/---

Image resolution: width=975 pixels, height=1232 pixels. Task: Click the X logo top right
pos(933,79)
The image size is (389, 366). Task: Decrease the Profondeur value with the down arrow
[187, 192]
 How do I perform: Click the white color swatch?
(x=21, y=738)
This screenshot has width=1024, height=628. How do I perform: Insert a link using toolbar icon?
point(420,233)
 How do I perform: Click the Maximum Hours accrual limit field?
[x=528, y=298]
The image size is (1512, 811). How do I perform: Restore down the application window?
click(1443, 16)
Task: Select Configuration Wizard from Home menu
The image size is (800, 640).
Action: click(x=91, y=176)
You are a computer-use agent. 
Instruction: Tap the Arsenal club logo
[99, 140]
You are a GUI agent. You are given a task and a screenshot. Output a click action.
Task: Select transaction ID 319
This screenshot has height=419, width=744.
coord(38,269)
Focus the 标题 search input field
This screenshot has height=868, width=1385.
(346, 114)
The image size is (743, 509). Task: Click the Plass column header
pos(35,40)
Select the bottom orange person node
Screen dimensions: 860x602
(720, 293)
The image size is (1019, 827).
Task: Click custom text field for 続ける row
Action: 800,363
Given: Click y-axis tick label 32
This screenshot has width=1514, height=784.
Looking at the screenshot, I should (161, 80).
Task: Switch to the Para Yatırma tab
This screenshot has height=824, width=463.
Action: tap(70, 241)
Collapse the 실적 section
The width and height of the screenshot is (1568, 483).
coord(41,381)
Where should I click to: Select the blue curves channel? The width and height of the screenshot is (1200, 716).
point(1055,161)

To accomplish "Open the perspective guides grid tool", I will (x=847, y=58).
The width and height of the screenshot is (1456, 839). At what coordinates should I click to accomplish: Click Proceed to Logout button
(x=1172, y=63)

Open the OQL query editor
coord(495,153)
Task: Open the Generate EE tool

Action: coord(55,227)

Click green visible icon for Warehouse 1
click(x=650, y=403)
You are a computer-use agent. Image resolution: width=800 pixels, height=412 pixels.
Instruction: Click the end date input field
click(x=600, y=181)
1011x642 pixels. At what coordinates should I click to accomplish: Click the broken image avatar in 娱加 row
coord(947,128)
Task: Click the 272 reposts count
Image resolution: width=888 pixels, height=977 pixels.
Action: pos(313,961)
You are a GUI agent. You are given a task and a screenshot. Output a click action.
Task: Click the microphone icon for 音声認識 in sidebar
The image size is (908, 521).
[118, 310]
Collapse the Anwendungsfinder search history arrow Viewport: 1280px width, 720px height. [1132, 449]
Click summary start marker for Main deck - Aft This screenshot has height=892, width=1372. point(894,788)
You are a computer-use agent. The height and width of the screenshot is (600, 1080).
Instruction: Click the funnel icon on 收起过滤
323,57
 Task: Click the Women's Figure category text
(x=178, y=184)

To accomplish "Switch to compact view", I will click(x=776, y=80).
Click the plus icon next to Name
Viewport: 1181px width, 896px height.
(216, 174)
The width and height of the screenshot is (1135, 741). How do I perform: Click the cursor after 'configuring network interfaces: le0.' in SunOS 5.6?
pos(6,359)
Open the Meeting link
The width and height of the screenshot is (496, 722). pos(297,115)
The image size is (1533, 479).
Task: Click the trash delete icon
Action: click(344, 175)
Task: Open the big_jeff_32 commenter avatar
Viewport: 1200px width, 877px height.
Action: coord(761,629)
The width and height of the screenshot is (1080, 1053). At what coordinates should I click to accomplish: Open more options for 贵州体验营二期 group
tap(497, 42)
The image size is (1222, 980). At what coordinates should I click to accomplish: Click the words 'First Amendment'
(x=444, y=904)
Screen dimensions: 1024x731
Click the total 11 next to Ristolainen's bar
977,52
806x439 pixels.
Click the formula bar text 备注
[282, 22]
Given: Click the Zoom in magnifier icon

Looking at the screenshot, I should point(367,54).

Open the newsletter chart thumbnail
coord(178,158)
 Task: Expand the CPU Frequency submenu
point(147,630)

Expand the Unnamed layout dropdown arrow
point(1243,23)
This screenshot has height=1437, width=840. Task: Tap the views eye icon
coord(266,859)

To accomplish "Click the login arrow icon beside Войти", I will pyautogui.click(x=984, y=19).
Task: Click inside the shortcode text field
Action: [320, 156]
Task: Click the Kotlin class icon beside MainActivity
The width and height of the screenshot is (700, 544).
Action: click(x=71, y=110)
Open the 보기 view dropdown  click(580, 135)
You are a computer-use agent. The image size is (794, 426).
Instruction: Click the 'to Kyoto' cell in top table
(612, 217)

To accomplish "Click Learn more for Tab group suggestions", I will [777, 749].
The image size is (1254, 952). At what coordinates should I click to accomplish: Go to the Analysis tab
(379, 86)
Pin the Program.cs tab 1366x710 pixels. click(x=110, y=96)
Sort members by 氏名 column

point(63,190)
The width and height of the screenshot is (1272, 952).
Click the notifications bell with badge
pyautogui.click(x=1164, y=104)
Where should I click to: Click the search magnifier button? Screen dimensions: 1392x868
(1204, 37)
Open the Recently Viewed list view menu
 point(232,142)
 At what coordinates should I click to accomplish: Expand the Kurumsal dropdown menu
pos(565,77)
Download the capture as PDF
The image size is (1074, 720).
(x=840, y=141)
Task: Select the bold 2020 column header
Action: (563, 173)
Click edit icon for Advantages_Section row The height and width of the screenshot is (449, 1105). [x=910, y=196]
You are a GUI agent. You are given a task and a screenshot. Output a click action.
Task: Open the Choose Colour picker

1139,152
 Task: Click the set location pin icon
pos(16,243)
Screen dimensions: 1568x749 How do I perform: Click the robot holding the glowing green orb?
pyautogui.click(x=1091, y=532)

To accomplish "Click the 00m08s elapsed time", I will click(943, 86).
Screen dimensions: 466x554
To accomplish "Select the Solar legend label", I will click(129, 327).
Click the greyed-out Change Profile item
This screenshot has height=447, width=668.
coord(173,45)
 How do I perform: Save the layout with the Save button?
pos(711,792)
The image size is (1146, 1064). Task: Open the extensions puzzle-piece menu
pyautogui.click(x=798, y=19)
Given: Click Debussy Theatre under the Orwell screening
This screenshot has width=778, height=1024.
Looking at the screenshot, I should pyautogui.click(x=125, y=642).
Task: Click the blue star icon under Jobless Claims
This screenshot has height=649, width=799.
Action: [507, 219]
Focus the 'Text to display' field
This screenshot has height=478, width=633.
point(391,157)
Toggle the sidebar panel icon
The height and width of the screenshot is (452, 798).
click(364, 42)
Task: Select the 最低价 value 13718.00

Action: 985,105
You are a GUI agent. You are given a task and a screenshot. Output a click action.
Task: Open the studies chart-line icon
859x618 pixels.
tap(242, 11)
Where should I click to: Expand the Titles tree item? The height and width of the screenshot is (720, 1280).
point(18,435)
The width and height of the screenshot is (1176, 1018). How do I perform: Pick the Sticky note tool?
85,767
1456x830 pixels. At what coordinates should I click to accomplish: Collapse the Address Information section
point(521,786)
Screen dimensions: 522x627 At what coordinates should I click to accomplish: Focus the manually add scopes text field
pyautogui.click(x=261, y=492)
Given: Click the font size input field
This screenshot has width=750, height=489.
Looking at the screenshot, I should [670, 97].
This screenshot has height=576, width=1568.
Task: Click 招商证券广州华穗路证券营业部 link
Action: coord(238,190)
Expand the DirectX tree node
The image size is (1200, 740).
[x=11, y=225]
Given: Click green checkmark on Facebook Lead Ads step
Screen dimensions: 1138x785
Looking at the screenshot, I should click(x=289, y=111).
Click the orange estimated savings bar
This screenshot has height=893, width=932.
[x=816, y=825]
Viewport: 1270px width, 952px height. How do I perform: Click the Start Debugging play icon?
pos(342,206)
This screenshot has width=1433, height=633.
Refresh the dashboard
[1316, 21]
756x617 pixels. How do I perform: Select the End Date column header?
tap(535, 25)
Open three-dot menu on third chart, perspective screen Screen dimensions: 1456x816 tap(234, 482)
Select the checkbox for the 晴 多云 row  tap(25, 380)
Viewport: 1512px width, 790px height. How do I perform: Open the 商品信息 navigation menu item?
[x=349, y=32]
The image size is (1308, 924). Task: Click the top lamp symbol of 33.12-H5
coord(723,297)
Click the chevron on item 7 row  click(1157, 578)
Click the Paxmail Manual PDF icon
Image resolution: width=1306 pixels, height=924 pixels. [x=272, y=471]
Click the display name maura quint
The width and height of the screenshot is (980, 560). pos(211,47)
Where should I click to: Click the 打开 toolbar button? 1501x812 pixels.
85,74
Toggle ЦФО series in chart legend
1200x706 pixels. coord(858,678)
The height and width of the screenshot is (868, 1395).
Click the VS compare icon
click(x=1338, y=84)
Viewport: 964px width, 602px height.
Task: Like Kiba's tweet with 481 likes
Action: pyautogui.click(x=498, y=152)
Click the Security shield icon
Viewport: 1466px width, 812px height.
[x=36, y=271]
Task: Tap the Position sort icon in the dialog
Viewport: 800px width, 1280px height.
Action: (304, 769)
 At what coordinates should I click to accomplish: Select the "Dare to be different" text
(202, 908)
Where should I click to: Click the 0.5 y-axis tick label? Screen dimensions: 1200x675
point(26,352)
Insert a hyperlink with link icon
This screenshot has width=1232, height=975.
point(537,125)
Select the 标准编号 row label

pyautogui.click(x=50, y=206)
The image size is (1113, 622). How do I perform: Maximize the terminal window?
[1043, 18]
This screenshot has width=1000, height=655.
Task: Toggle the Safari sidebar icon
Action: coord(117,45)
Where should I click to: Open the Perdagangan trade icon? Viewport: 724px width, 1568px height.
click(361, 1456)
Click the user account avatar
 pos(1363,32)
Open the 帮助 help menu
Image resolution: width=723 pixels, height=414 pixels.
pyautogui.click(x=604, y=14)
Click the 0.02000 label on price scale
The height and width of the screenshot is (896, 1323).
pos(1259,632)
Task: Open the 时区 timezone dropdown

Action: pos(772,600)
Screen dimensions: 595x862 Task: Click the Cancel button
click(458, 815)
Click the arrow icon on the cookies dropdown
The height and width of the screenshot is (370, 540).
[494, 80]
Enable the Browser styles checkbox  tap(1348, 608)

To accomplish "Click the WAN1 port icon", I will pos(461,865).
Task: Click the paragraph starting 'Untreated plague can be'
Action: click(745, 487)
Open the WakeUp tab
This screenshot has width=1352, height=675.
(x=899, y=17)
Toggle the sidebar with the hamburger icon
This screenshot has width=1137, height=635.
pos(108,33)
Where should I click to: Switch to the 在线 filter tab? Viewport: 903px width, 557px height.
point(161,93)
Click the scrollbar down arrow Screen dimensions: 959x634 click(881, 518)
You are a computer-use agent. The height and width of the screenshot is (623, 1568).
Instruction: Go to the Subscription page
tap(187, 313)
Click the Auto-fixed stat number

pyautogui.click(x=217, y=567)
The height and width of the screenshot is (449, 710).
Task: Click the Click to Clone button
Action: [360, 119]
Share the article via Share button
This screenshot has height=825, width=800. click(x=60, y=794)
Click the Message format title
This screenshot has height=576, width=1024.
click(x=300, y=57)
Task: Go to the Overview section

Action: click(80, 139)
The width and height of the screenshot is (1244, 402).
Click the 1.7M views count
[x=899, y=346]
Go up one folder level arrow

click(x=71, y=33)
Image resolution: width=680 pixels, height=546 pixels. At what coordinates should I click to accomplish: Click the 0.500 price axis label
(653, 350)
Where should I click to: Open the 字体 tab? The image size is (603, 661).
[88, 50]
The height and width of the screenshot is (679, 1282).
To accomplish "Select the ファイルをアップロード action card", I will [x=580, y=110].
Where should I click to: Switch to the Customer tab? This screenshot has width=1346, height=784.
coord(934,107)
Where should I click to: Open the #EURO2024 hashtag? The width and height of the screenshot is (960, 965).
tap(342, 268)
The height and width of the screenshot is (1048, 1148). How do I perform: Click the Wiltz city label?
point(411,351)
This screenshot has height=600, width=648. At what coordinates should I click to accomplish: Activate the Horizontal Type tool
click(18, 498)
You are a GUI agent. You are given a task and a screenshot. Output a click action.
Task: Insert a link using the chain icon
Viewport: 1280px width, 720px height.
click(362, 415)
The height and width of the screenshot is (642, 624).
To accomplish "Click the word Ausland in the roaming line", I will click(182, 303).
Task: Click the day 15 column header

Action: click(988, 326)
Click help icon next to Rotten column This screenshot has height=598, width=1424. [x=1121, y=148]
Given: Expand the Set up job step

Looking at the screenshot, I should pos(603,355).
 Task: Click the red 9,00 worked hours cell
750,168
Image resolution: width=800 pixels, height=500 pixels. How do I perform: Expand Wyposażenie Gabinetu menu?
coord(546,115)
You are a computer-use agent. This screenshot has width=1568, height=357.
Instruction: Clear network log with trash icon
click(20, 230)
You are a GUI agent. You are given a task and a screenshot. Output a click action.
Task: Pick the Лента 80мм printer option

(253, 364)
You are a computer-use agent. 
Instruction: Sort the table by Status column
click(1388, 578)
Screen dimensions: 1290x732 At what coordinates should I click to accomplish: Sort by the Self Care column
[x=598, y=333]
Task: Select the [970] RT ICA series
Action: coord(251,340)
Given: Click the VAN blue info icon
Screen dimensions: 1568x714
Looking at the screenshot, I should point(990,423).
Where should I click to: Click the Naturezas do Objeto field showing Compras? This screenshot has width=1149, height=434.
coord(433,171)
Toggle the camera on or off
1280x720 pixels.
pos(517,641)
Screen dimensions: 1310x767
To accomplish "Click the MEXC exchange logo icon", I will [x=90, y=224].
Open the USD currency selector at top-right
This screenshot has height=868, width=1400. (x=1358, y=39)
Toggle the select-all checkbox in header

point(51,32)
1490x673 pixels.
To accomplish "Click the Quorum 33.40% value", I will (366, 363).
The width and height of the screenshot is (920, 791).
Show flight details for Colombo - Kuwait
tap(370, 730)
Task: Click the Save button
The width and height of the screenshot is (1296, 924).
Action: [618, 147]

\---

> [Problem to solve] Reproduce the data above from the line containing "Task: Click the blue" up to and including the line containing "tap(242, 11)", substituting "Unemployment Claims" for "Jobless Claims" and leaving everything else unchanged.

> [Exercise response]
Task: Click the blue star icon under Unemployment Claims
This screenshot has height=649, width=799.
Action: [507, 219]
Focus the 'Text to display' field
This screenshot has height=478, width=633.
point(391,157)
Toggle the sidebar panel icon
The height and width of the screenshot is (452, 798).
click(364, 42)
Task: Select the 最低价 value 13718.00

Action: 985,105
You are a GUI agent. You are given a task and a screenshot. Output a click action.
Task: Open the studies chart-line icon
859x618 pixels.
tap(242, 11)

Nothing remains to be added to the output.